When I’m coaching my athletes I’ve become much more focused on setting their workouts so they are either working below LT1, around LT2, near VO2 Max (the pace/power at which your body’s oxygen consumption peaks) or sprints and working with them to try and hit the correct paces and powers by perceived exertion (how hard it feels) whenever possible – we then tend to look at pace, power and heart rate after key workouts to see how their performance is progressing.
So How Do You Run In Zone 2?
To summarise the previous section quickly; the top of ‘zone 2’ or ‘easy running’ is the level of exertion that corresponds to your body starting to use more of its various different energy systems. Staying below this level for most of your running should allow you to spend more time running and less time injured or ill. The pace at which this level occurs will vary slightly from day to day and hugely with terrain or climactic conditions. Whilst HR is often used to find this level it varies from day to day and the methods of calculating it vary from somewhat dubious to wildly inaccurate.

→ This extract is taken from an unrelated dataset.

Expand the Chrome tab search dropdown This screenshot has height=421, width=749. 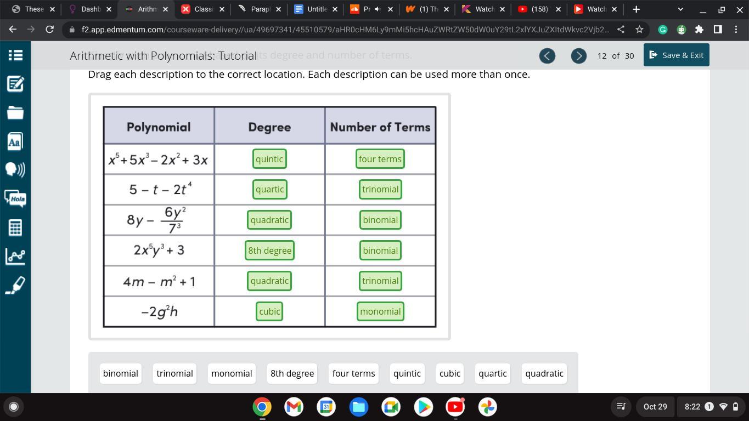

Without a shadow of a doubt my favourite method to get ‘easy running’ right is to go for a run with someone else, ideally a friend but a bitter enemy would work just as well, and make sure that you can engage in a flowing conversation. If you have to pause the conversation to get your breath back then you are going too fast. If you prefer to run alone or don’t have the option of finding a local running group then you could wear some running headphones and phone a friend.
If the conversation test isn’t for you then maybe the singing test would work better – exactly as it sounds; if you can sing when you’re running then you’re almost certainly in the right zone.

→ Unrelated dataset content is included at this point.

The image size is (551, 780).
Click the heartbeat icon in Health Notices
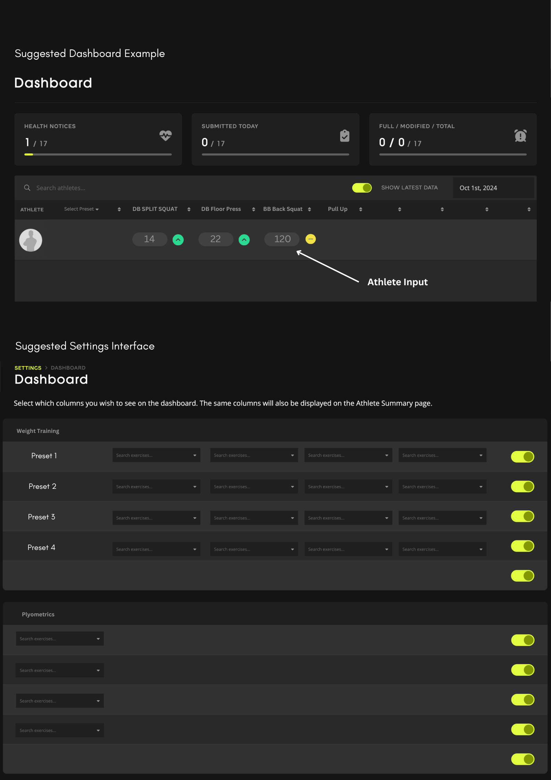[x=165, y=135]
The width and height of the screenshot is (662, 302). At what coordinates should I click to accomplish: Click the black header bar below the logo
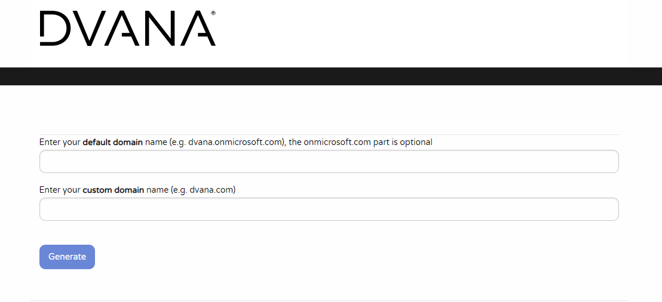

The final option that I find works well for some people, but not everyone, is whether you can breathe through your nose. You don’t need to spend your whole run breathing solely through your nose, but if you’re able to breathe through just your nose for two or three minutes then you’re almost certainly ‘easy running’ or in zone 2. There are people who can’t breath through their nose when sat still so, if this is you, you’ll need to stick with one of the previous methods.
If you do have a heart rate monitor then once you’ve got a feel for ‘easy’ zone 2 running, and I’d suggest that should be at least a year since temperature and clothing will have an impact, you can start to look at your heart rate occasionally after runs. You should find that as you get fitter your heart rate for the same pace will fall; although I have occasionally found that after a key race and a good recovery block that my heart rate AND pace are both higher for the same perceived effort.

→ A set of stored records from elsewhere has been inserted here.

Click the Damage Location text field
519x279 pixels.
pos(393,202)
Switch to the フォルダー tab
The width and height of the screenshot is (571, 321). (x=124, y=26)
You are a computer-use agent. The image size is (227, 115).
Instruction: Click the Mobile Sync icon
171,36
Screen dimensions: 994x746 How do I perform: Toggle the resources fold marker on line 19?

It is possible that, for some people, a brisk walk will get you into zone 2 and that’s fine – if this is you then you have a couple of options; if you’re very new to running then use one of the ‘couch to 5km’ apps (I like the NHS one) and that may well be exactly what you need. Alternatively, you could use the ’80:20′ rule (80% of your workouts easy, 20% hard) and do 2-4 brisk walk workouts a week and one run a week – I expect you will gradually find that your brisk walks will become runs. You can also adapt your form a little bit, try taking shorter quicker steps (this also has the benefit of reducing your risk of overstriding and causing yourself injuries).
My penultimate piece of advice is that one of the really big benefits of zone 2 / easy running is that it means that you can (if you want) do 1 or 2 really hard workouts a week and perform really well in them; so don’t think you have to always run ‘easy’.
My final ‘tip’ is that whilst there is an overwhelming amount of evidence about the benefits of easy running – that only means it works for the majority of people, not necessarily everyone. So if you try ‘zone 2 running’ for a few months but find that doing all your runs at a harder effort level works better for you, then that’s fine too – providing its keeping you physically and mentally healthy and you’re enjoying it, then carry on!